If there’s one word that describes the films of Hirokazu Kore-eda, it would be “generous.” Ever since bursting onto the art house scene with After Life (1998), he’s amassed a career of about a dozen films whose central themes are universal ones of family, separation, community and melancholy relationships.
His films acutely represent the passing of time and the patient interactions he concocts between characters are touching beyond description. They’re all so rich and three-dimensional, we can graft our own memories of loved ones onto them as if we’re watching our own home movies replayed before our eyes.
His latest home movie is After the Storm and, yes, it’s generous and warm and funny and deeply moving. It features subplots of private investigators, rampant gambling and a massive typhoon that threatens landfall …. all things that in another movie would veer off into clichéd territory. But in Kore-eda’s film, those plot devices are reductive and not only add profound feeling to the eventual second half of the story, but give After the Storm a somewhat shaggy dog appeal in how Kore-eda weaves towards a denouement.
And shaggy-dog could precisely describe Ryota (Hiroshi Abe). A novelist of some acclaim fifteen years ago, his life has drifted far from those streaks of ‘genius,’ as his mother (Kirin Kik) once noted about him. Divorced and mostly estranged from his wife Kyoko (Yoko Maki) and young son (Taiyo Yoshizawa), except on sparse weekend visits, Ryota bides his time moonlighting as a private investigator.
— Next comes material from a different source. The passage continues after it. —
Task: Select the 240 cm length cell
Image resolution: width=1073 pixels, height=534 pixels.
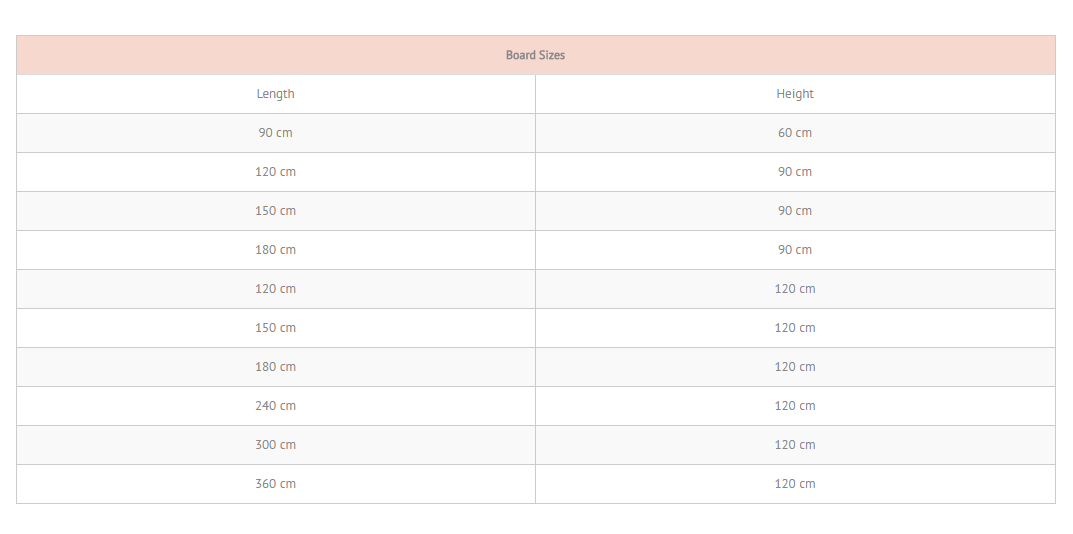Action: (x=276, y=406)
Telling himself it’s only a job to conduct research for an upcoming book, he and his baby-faced partner (Sosoku Ikematsu) seems to take perverse interest in selling their compromising evidence back to the people they’re spying on.
Taking his privileged access on spying a step further, Ryota spends his off-days following his ex-wife to determine if she’s seeing anyone else. Even more unscrupulous, he doesn’t win any points as a family man either, continually visiting his elderly mother to search for his recently deceased father’s prized possessions to pawn for money.
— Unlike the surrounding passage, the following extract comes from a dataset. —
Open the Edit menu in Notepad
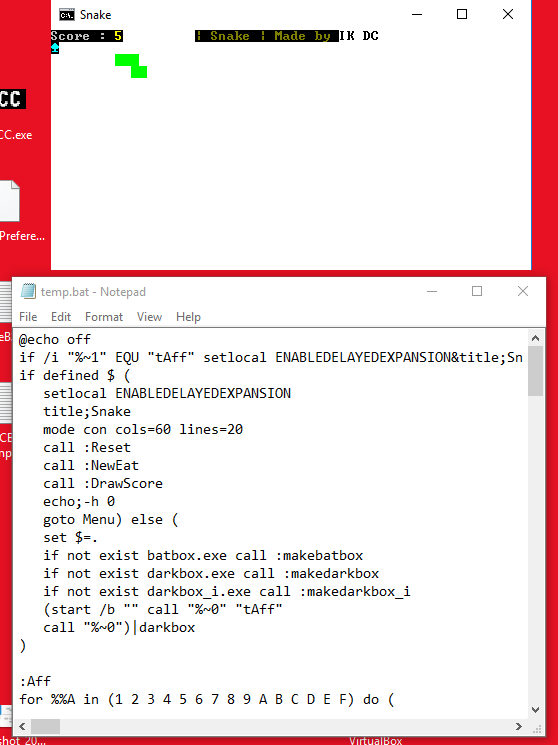This screenshot has height=745, width=558. (x=61, y=317)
If all of this sounds like a morally bankrupt examination of a sleazy guy, it’s not. Kore-eda manages to keep things fairly sweet and gentle even when Ryota does some awful things. It’s a tone that could have self-destructed easily at any moment, yet After the Storm maintains a steady atmosphere, especially in the second half when Ryota, his son, ex-wife and mother are forced to spend a night together waiting out the titular storm. It’s in this portion of the film that Kore-eda’s deft eye and ear for narrative take over.
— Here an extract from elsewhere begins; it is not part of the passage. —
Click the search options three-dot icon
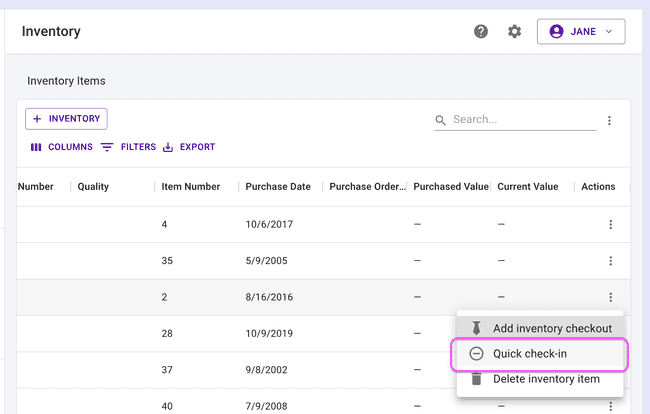Screen dimensions: 650x414 (x=609, y=121)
Also written and edited by Kore-eda, After the Storm is quite miraculous in the effortless way it presents a slice of life tale. Drifting off rather than ending, it’s a film that understands the nuances of life. In the humorous way Ryota finds a note from his sister that reads “too late!” when he finds a possibly valuable trinket hidden away by his dad, the frailty of life is tactile in the way his mother asks him if it’d be better for her to die quickly in her sleep or be bedridden for years. Ryota eventually gives her an answer, but it’s a conversation between mother and son rarely heard on-screen. It’s yet another example of the way Kore-eda manages to balance the sublime and sad in one brief moment.
The film is now playing at the Angelika Film Center in Plano.